Catalent to invest $9m in the building of an early-stage clinical supply facility in San Diego, due to open in the summer of 2020, to integrate its CDMO business.

The new 24,000 square-feet facility is expected to provide clinical supply services to clients in early stages of clinical development, supporting the company’s contract development and manufacturing services (CDMO) offering.

The site’s operations will include product packaging, labeling, storage, and distribution, as well as drug returns and destruction, while the facility will also have stability chambers.

According to Catalent, the facility will be located less than a mile from the company’s early-phase oral drug product development site in California, US, and it is expected to initiate operations in the summer of 2020.

By integrating its CDMO offering, Catalent aims to minimize the overall project risks and accelerate the development of its customers’ drug products into clinical trials.
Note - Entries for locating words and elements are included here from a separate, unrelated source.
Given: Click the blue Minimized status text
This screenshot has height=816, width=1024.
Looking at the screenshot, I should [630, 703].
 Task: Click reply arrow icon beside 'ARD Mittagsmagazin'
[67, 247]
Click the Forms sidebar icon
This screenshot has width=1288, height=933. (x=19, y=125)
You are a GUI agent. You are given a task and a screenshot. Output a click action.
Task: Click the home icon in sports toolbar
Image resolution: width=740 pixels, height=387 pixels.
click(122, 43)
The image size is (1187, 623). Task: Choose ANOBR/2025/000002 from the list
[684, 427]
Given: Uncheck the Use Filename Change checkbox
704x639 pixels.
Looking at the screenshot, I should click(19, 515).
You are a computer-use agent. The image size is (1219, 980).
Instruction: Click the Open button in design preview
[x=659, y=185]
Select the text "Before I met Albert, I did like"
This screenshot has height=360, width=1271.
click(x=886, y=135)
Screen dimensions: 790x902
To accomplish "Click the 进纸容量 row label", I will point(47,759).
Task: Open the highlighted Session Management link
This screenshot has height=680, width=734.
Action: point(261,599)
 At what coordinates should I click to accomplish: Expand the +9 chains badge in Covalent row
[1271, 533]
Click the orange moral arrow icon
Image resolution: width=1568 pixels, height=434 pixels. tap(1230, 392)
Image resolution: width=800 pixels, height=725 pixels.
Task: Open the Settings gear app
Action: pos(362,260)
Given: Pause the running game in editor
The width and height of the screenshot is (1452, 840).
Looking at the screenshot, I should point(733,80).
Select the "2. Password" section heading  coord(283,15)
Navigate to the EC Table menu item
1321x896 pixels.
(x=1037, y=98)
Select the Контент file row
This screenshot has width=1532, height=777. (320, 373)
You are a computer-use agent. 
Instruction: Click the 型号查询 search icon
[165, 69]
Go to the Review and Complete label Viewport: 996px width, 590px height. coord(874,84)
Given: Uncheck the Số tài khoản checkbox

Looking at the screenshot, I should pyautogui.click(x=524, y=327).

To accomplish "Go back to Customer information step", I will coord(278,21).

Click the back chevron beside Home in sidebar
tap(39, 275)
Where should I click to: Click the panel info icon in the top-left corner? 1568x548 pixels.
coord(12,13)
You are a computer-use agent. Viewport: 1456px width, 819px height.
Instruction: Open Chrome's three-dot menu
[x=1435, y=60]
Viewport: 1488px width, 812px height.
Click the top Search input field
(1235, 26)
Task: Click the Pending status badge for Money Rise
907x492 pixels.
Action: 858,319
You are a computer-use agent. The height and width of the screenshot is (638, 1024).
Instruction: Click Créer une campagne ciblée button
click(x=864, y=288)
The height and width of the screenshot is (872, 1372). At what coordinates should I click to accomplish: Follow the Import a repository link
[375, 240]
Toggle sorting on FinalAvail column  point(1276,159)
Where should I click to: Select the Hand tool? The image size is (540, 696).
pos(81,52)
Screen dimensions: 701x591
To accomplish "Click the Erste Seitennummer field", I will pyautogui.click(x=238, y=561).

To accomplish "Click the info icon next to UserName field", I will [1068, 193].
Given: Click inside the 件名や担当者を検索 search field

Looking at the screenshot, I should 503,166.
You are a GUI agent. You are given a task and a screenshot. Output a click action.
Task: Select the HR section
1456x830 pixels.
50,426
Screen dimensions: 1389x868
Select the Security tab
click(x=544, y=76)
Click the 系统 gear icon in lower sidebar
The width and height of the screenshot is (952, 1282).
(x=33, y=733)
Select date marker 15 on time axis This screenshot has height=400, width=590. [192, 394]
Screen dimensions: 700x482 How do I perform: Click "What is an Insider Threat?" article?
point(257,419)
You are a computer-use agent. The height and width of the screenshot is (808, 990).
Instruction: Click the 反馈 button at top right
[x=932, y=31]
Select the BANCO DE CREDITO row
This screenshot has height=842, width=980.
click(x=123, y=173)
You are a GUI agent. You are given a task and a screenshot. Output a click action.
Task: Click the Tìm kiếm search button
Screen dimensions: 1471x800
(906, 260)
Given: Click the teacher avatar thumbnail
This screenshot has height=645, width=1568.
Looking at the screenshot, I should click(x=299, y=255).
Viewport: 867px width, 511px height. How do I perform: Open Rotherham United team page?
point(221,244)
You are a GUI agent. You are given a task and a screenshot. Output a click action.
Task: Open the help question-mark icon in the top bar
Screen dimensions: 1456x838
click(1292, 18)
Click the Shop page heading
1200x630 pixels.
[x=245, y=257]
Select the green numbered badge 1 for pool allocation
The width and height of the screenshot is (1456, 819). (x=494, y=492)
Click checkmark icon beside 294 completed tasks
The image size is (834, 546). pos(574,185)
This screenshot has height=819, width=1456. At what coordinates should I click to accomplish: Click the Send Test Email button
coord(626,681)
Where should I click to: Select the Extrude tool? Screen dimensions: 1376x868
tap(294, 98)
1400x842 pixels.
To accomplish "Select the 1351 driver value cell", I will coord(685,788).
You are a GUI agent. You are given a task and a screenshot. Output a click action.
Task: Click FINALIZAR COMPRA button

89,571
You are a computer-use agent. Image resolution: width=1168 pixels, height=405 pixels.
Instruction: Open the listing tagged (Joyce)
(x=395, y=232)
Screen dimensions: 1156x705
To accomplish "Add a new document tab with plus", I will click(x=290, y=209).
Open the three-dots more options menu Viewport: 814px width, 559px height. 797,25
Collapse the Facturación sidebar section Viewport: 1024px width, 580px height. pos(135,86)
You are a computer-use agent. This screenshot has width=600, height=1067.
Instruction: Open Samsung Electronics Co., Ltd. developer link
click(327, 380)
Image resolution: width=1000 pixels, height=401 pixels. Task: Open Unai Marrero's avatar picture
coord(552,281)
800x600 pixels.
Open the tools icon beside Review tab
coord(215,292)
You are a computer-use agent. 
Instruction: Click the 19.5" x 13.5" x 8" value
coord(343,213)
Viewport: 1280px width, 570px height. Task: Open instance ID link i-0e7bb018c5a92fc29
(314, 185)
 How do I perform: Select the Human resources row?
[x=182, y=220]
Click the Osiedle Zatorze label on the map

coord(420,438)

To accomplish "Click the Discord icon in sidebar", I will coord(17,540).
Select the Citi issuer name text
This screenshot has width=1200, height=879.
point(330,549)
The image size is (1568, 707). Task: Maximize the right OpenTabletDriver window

Paul Hegwood, president of Catalent’s clinical supply services, commented that the investment answers the clients’ needs for greater flexibility and expanded support for early-phase studies.

Catalent’s existing site in San Diego is one of the company’s three facilities in oral dose early-phase development. The other two sites are located in Somerset, New Jersey, and Nottingham, UK, which provide formulation, analytical, and manufacturing services for orally delivered small molecules at the preclinical and clinical stage.

The new facility adds to Catalent’s set of assets in the US, UK, Germany, Singapore, Japan and China, in which the company has made significant investments since the beginning of the year.

In April, Catalent opened a 30,000-square-foot clinical supply facility in Shanghai, China, after an investment of $2.5m (€2.27m) was announced late last year.

At the time, a spokesperson for Catalent told us that the company was expanding services to meet the growing clinical supply needs of the Asia-Pacific region.

Also this year, the company announced an investment of $40m to increase its capacity for controlled-release capsules and tablets manufacture, as well as a $5m investment to increase the hot melt extrusion capabilities at its site in Somerset.